Brilliant post trackr

AngryMo · 08/01/2016 03:25

Trackr, thank you for answering Lea's question. I would have had the same question when I'm in my doubting phase. One moment things can seem OK and I feel silly for complaining in the grand scheme of things, and the next I am seething with rage for allowing this to happen. In a skewed way though, sometimes I can see why he thinks he's within his rights to behave the way he is so. Just the way Lea's question seems utterly reasonable.

OP posts:
Tortoiseonthehalfshell · 08/01/2016 04:49

Mo, if he sat down with you, showed you the family finances, and the two of you together decided on some financial goals (pay off the mortgage, save up to replace your car) and together came up with a budget...then yes, he'd be reasonable to expect you to stick to it. And you'd be reasonable to expect the same of him.

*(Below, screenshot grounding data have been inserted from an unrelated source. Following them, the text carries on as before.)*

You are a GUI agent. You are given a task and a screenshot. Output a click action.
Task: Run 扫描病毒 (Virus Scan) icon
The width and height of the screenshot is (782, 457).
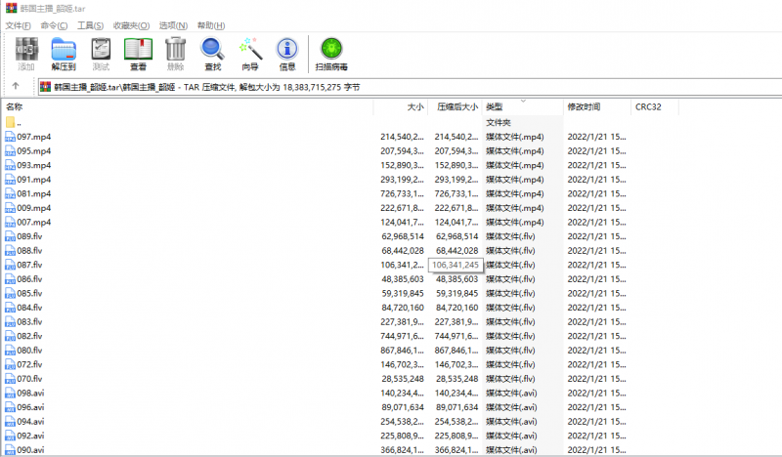tap(331, 53)
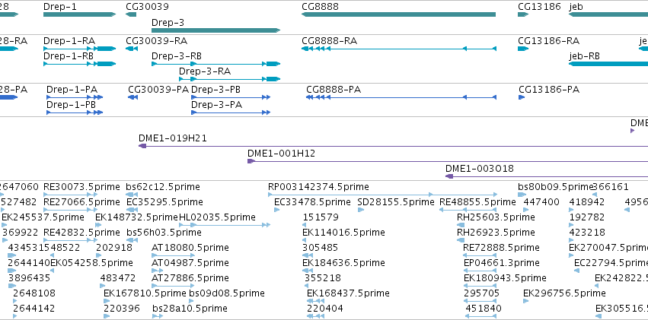Click the Drep-1-PB protein feature

click(75, 112)
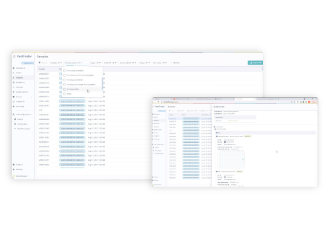The image size is (327, 240).
Task: Open the Assay filter dropdown
Action: point(145,63)
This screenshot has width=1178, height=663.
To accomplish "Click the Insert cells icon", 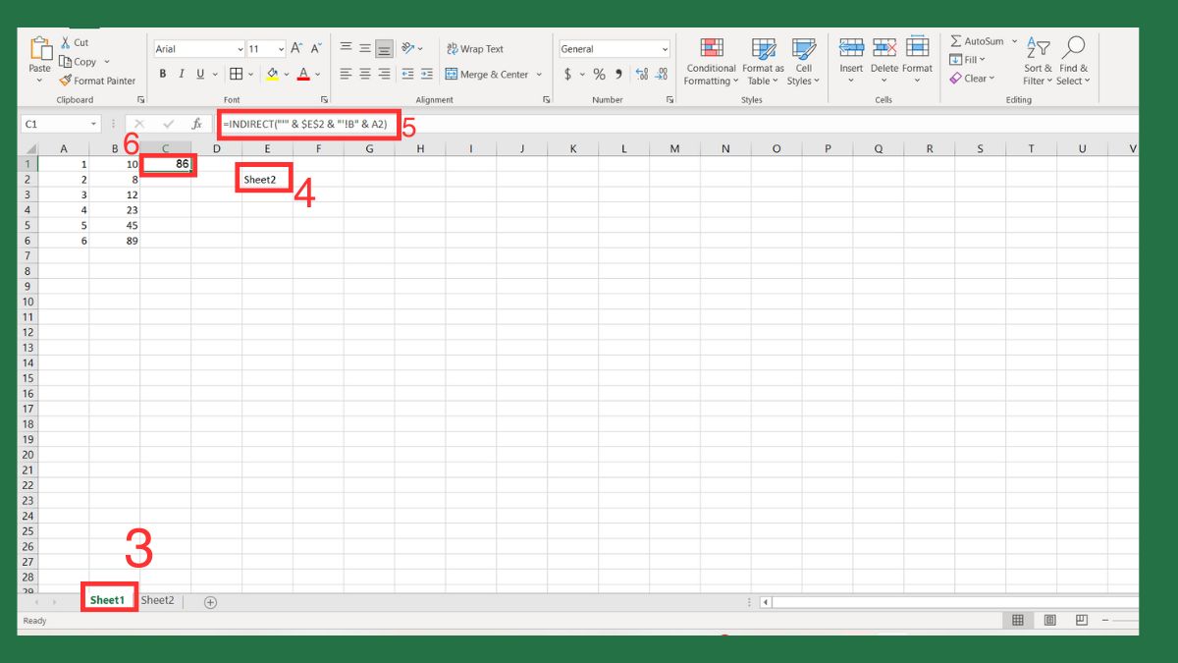I will pyautogui.click(x=851, y=48).
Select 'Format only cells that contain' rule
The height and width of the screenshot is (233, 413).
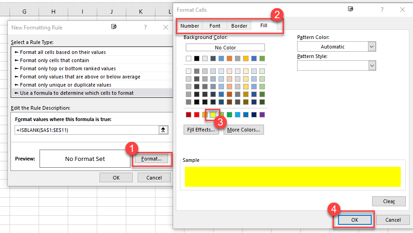[x=55, y=60]
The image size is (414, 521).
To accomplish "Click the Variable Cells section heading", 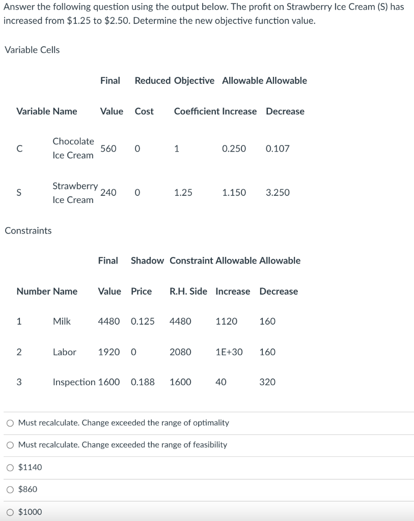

Lea's question is disingenuous. He's not 'expecting you to stick to a budget'. He's unilaterally deciding that he can have anything he wants, including extravagant luxuries that don't benefit his family, and that you and your children don't deserve to be adequately clothed.

The reason we decided, as a society, a long time ago to give people welfare payments and not just dole out food and secondhand clothes is that we recognised the basic dignity inherent in having your own money, even just a small amount, and to make decisions within that amount.

I know you have no savings. But you do know that if you split, he'd have to pay child support? And it would be actual money, that you would then get to spend? He can't 'support' his children in boxes of cheap groceries and the occasional handmedown pair of shoes? You'd be far better off, financially, living apart.

kittybiscuits · 08/01/2016 06:57

Abuse and abuse apologists are very well-practised at framing things in a way thay sounds compelling and reasonable and has the victim doubting themself. That process has just been very powerfully highlighted on this thread.

Tracker's post is spot on. The whole exchange illustrates how abusers and abuse apologists frame events and situations to infer that the victim is being 'unfair' or 'stupid' or 'ridiculous'. And the abuser is just 'doing what any sensible person would have to do in this situation'. It's bullshit, OP.